Please reproduce the data exactly and omit the pictures.

▶ _EXTRACTED DATA_

>>

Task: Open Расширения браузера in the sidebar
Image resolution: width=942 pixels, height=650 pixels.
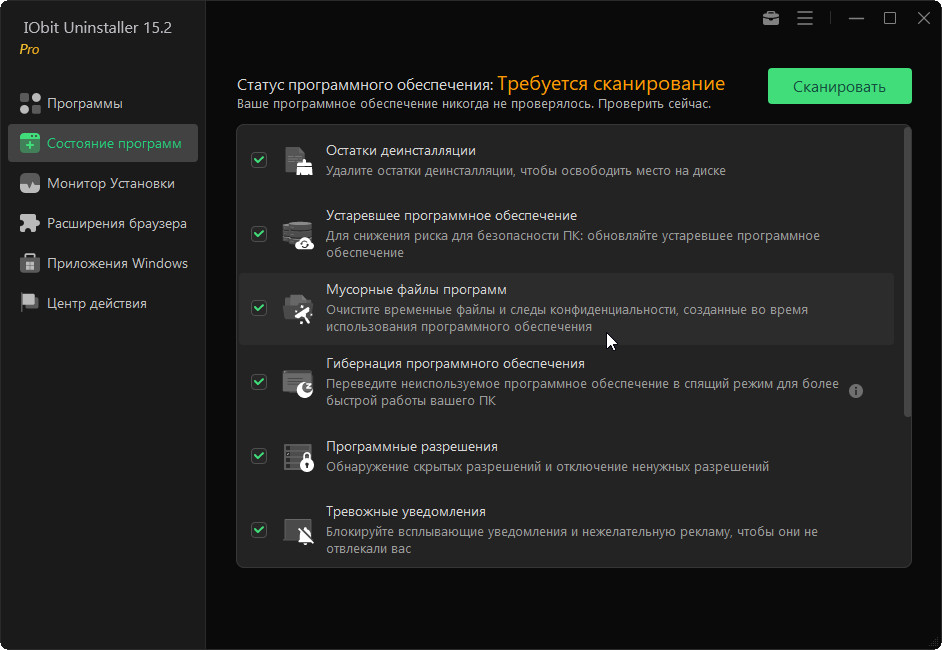Action: (116, 223)
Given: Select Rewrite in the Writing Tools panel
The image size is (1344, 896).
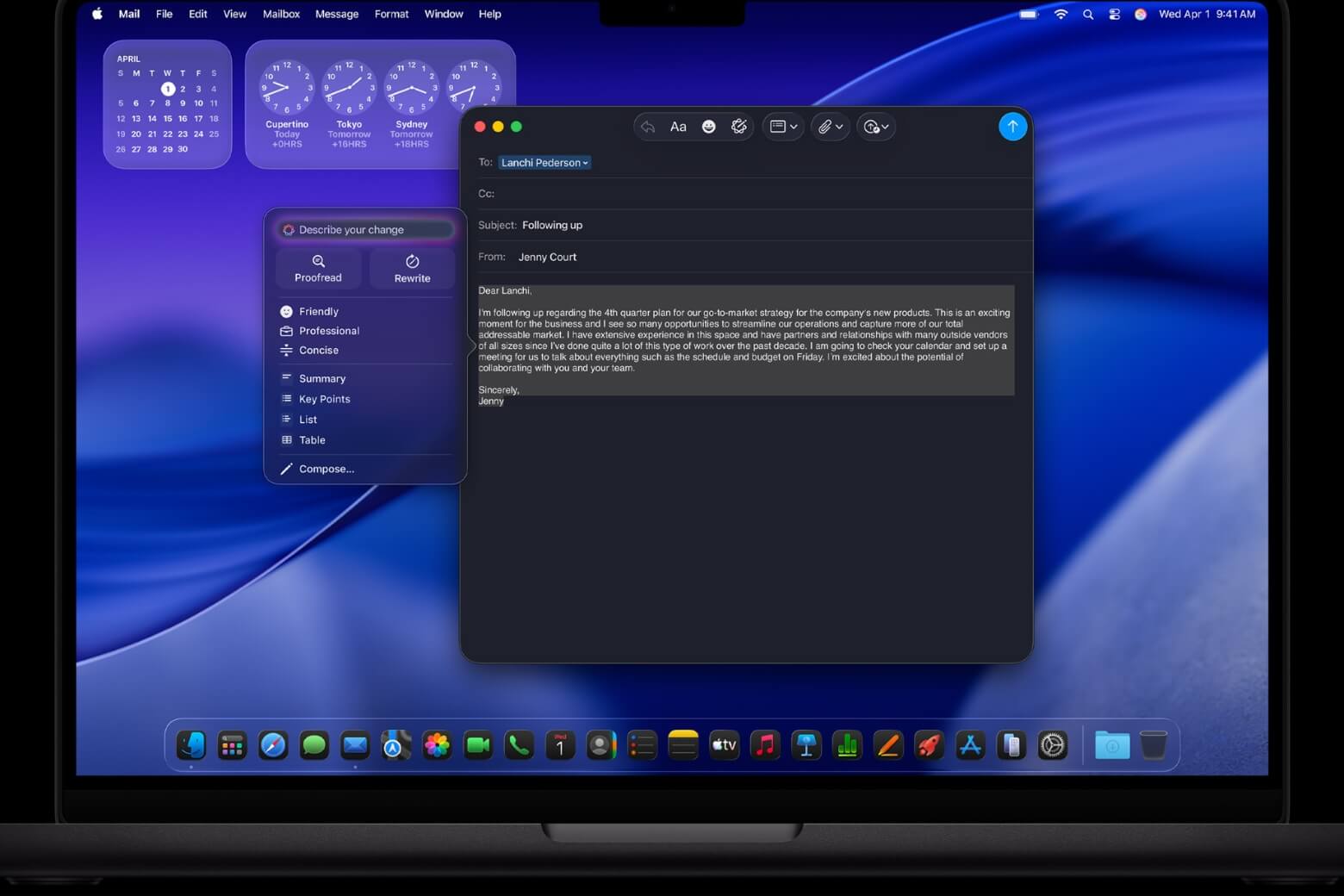Looking at the screenshot, I should (411, 267).
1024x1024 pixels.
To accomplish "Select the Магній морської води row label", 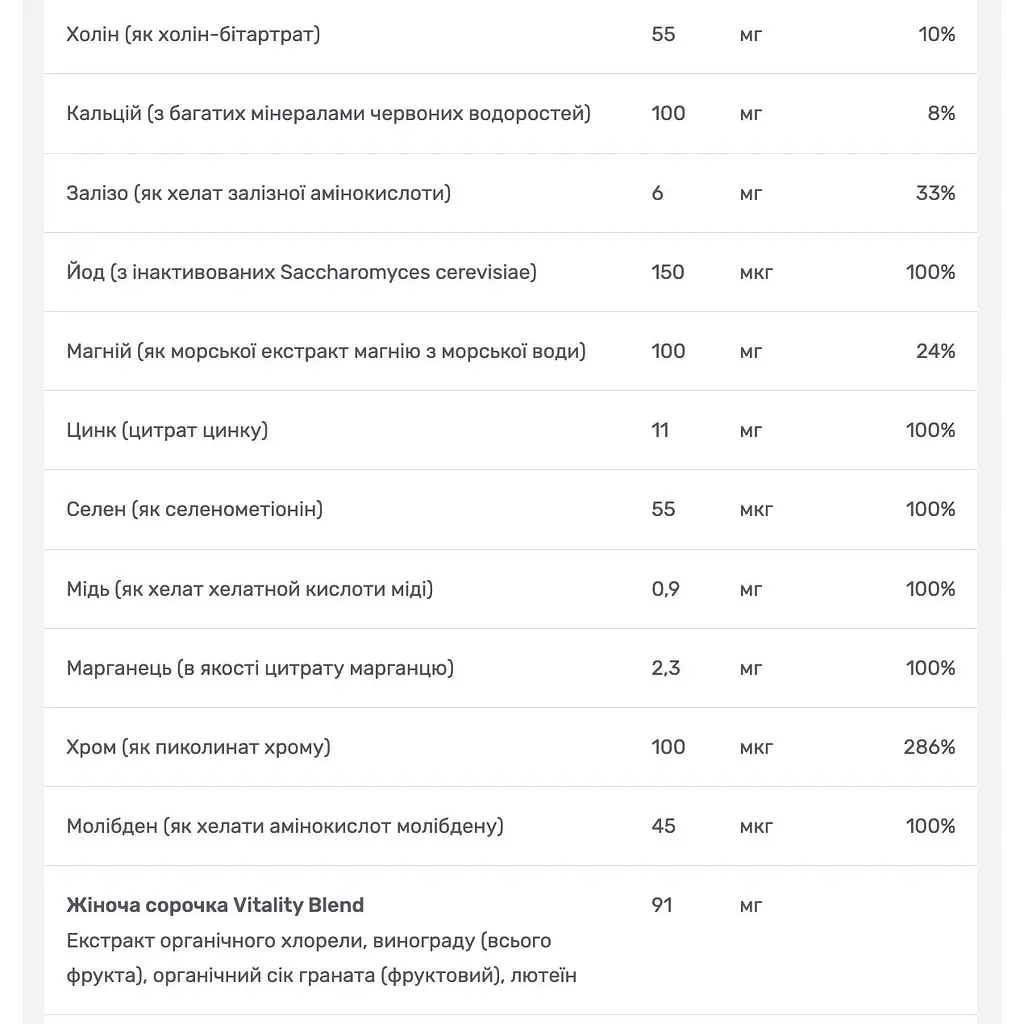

<<

▶ _PROBLEM SOLUTION_
Task: Open Расширения браузера in the sidebar
Image resolution: width=942 pixels, height=650 pixels.
Action: (116, 223)
Given: Select Rewrite in the Writing Tools panel
The image size is (1344, 896).
Looking at the screenshot, I should (411, 267).
1024x1024 pixels.
To accomplish "Select the Магній морської води row label", 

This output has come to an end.